Microsoft is still far from perfect – the company’s carbon footprint grew 21% in 2021 and it has faced criticism for providing cloud services to oil and gas companies – but the company’s own employees look prepared to keep turning up the heat. 

3. The Facebook employees who called for bans on political advertising  

No stranger to controversy, Facebook again made headlines in 2019 during Trump’s presidential campaign. Why? Because Facebook appeared to be allowing presidential candidates – nay, just about anyone – to post whatever they dang well felt like, regardless of whether it was actually true. 

Concerned Facebook employees put pen to paper, arguing that Facebook founder Mark Zuckerberg’s decision to leave incorrect ‘facts’ on the social media site – particularly hate speech and denying the existence of climate change from Trump – was a ‘betrayal’ of Facebook’s ideals. The letter stated that Facebook’s original ethos was to protect the powerless, rather than the powerful, but that that had been turned ‘on its head’, and that ‘Facebook should be holding politicians to a higher standard than their constituents’. 

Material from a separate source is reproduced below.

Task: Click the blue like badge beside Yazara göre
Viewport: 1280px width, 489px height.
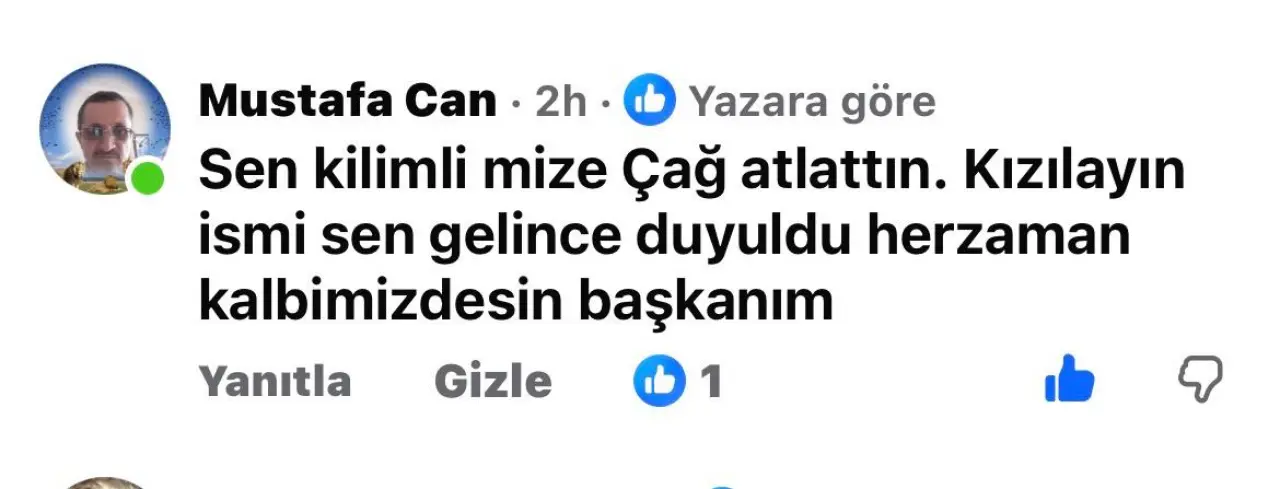Action: 650,101
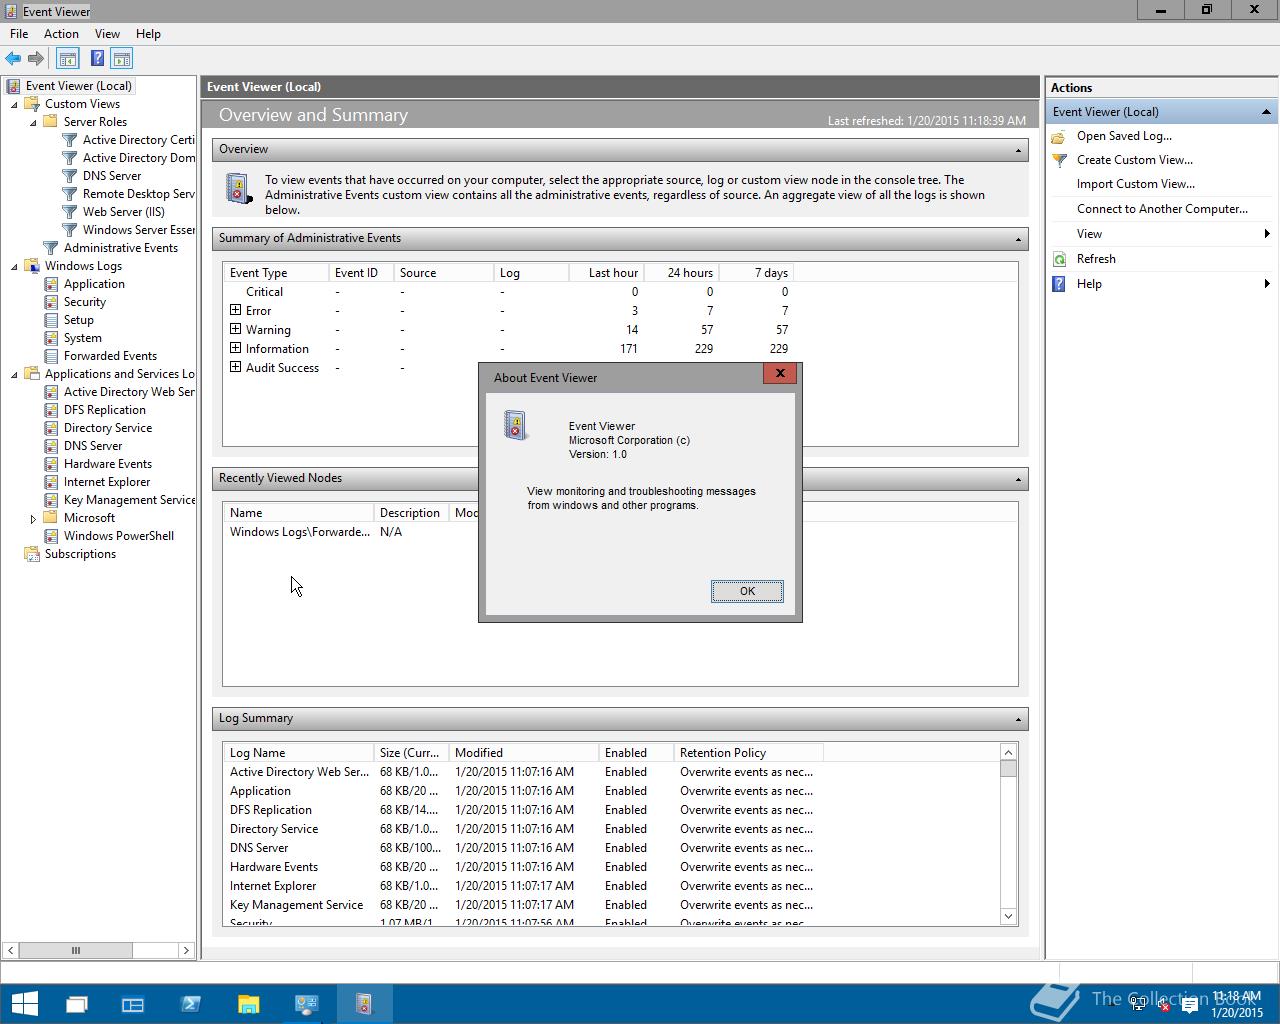
Task: Open the Action menu
Action: (61, 34)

The letter proposed a number of changes, including a ban on misinformation in political ads, a ‘stronger design treatment’ for political ads, and limits on how much one politician could spend on ads. 

While Zuckerberg acknowledged that work needed to be done on how the site would tackle the spread of misinformation, he has continued to defend Facebook’s policy of allowing politicians to post whatever they want. According to Zuckerberg, it’s all part of a broader debate around freedom of expression.  

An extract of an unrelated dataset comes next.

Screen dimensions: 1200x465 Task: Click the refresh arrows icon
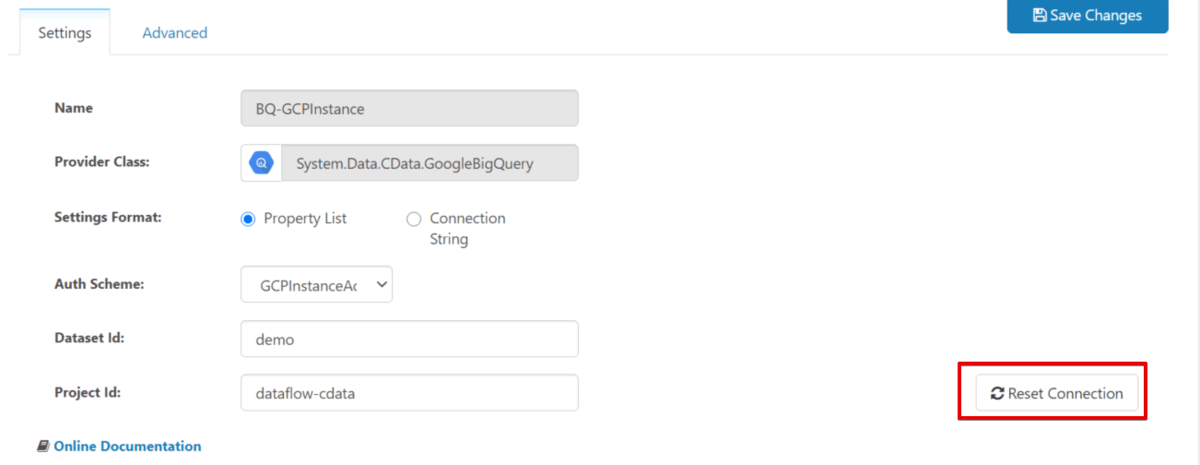click(997, 394)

4. The McKinsey & Company staff demanding full disclosure on client emissions

US-based consulting firm McKinsey & Company has been advising corporations, governments and other organisations since 1926. And of those companies, at least 43 of the world’s top 100 polluters over the past 50 years have fallen under McKinsey’s remit. 

“The climate crisis is the defining issue of our generation. Our positive impact in other realms will mean nothing if we do not act as our clients alter the earth irrevocably.”

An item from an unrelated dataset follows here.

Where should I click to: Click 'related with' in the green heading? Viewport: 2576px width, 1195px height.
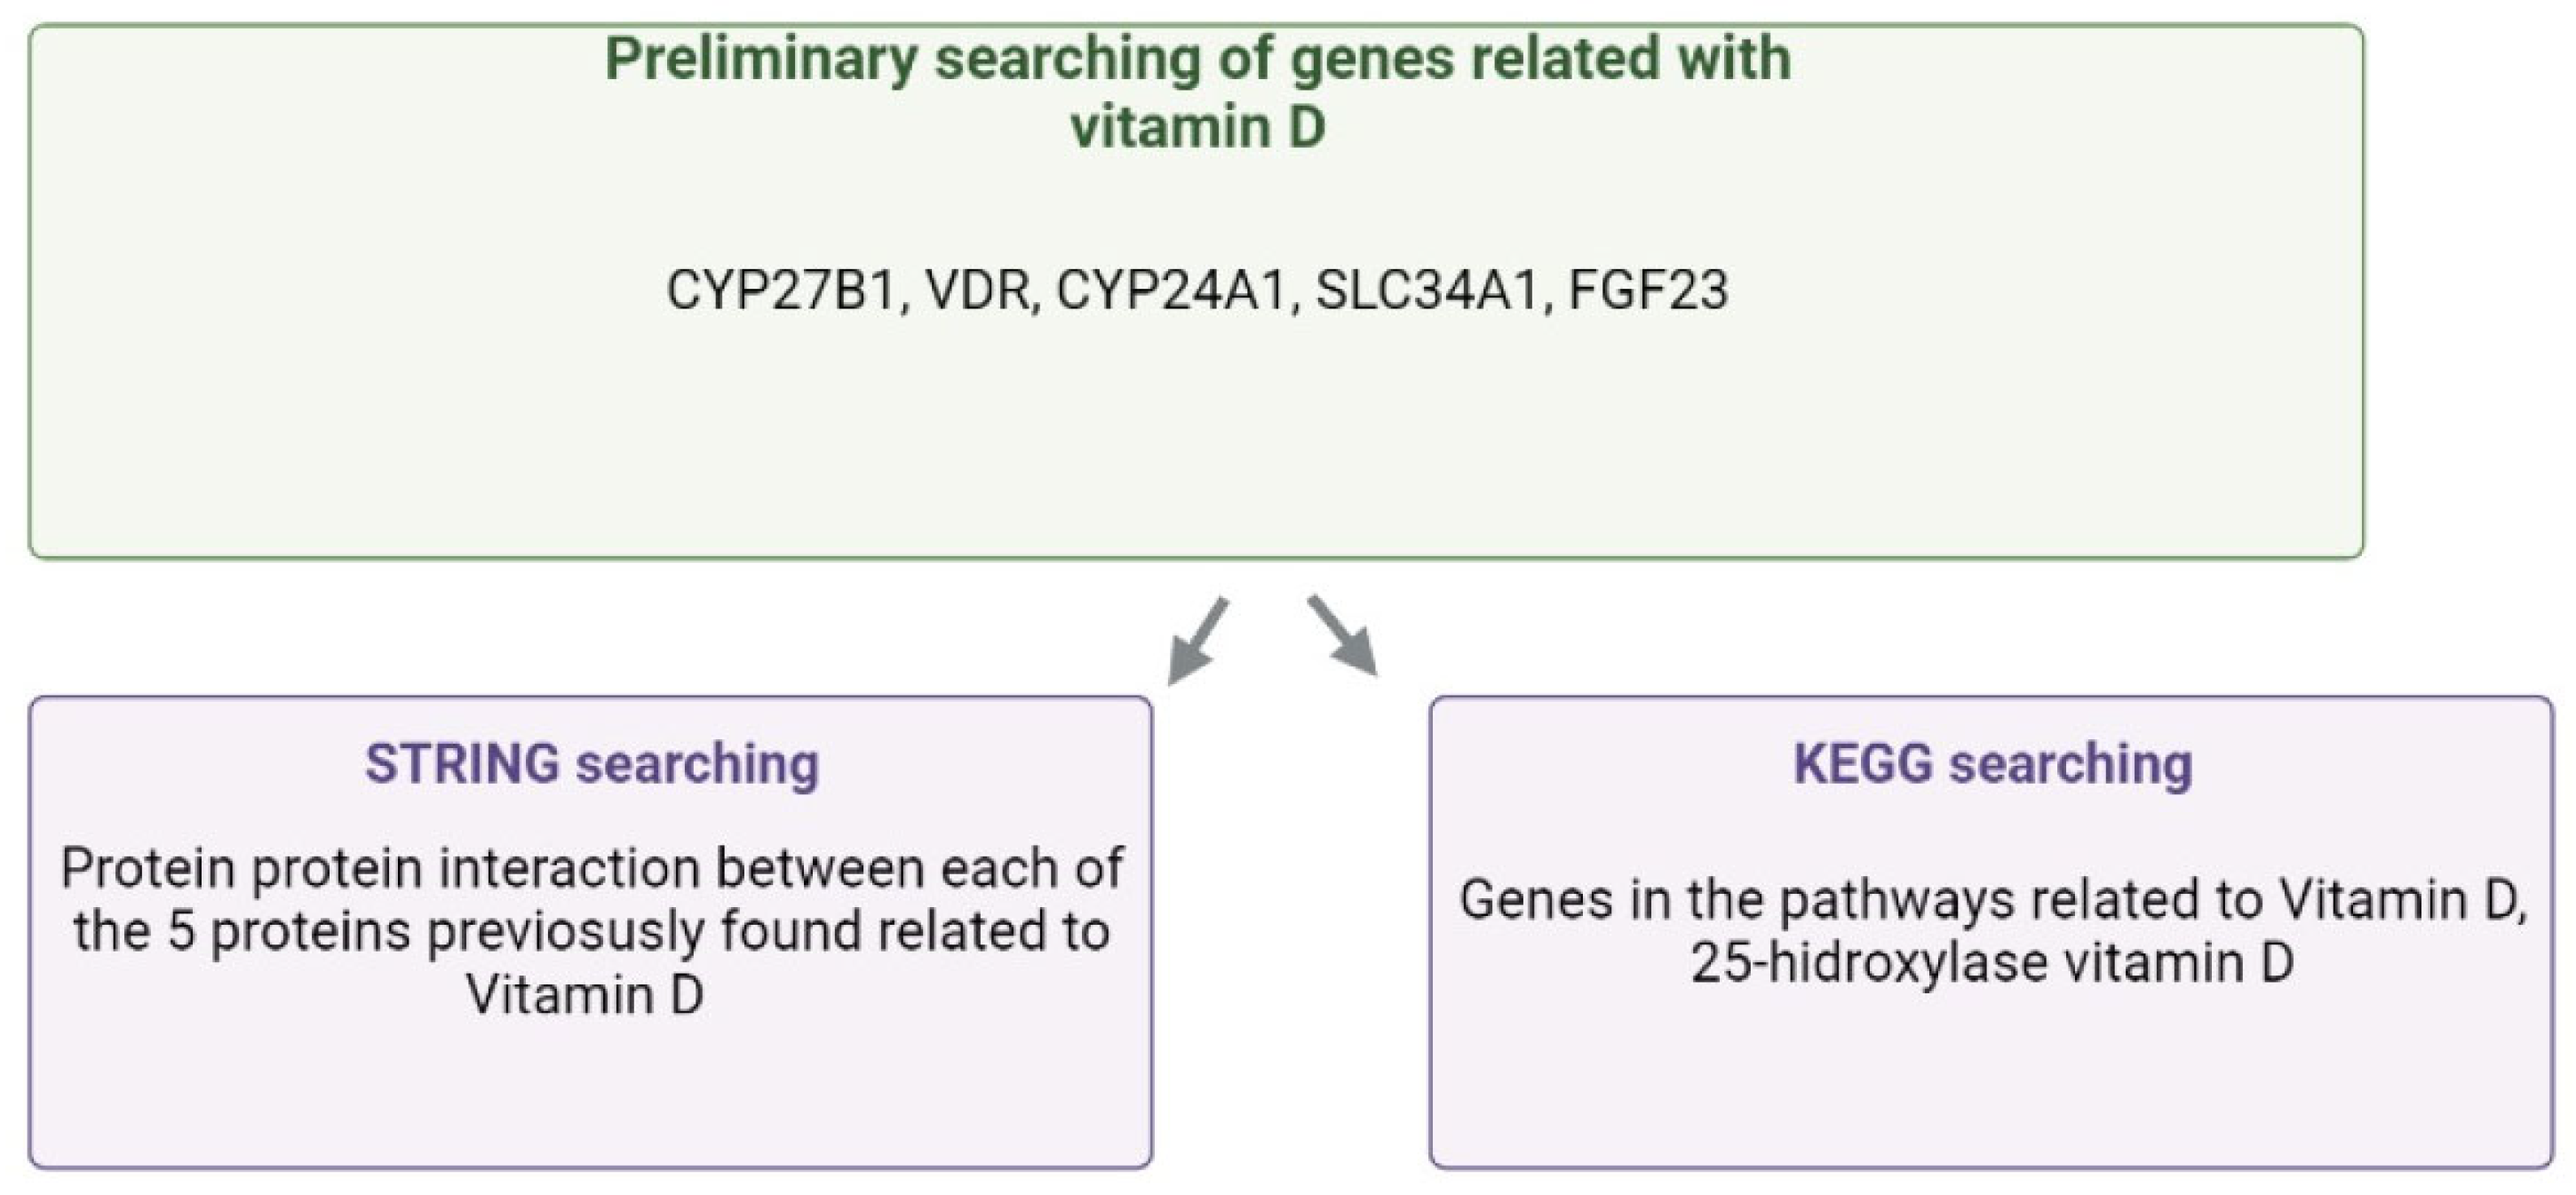tap(1630, 58)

Around 1000 McKinsey employees have demanded, via an open letter, McKinsey & Company redress its own emissions, as well as disclose how much carbon their clients, who include the likes of ExxonMobil and BP are emitting.  

“The climate crisis is the defining issue of our generation. Our positive impact in other realms will mean nothing if we do not act as our clients alter the earth irrevocably,” the letter reads

McKinsey has responded, saying they have been supporting clients on sustainability and ESG for more than a decade, but that walking away from high-emitting sectors would do nothing to solve the climate challenge. The statement also claimed the organisation had been carbon neutral since 2018, and that they’d made commitments to reduce their own greenhouse gas emissions in line with a 1.5 degree pathway.

Is that really good enough when you’re in bed with the big guns? You decide. 

5. The Shell consultant who dropped a viral resignation video 

In May this year, Shell consultant Caroline Dennett, who’d been working with the company for 11 years, sacked her client via a considered video resignation, which promptly went viral. She accused the oil giants of having a complete ‘disregard for climate change risks’ 

Caroline has worked with Shell as a safety consultant since the BP Deepwater Horizon Disaster. In recent years, she’s grown more and more concerned that the company isn’t putting safety before production, that Shell’s continued oil and gas extraction is causing extreme harms to the climate, environment and people, and despite their safety ambition to ‘do no harm’, they’re ‘simply not winding down on fossil fuels’. 

Last year, several of Shell’s clean energy executives handed in their resignations, due to the company’s lack of urgency towards building a net zero future. A Shell spokesperson has said the company is committed to being a net zero company by 2050, and intends to hit short-, medium- and long-term climate targets. Watch this space.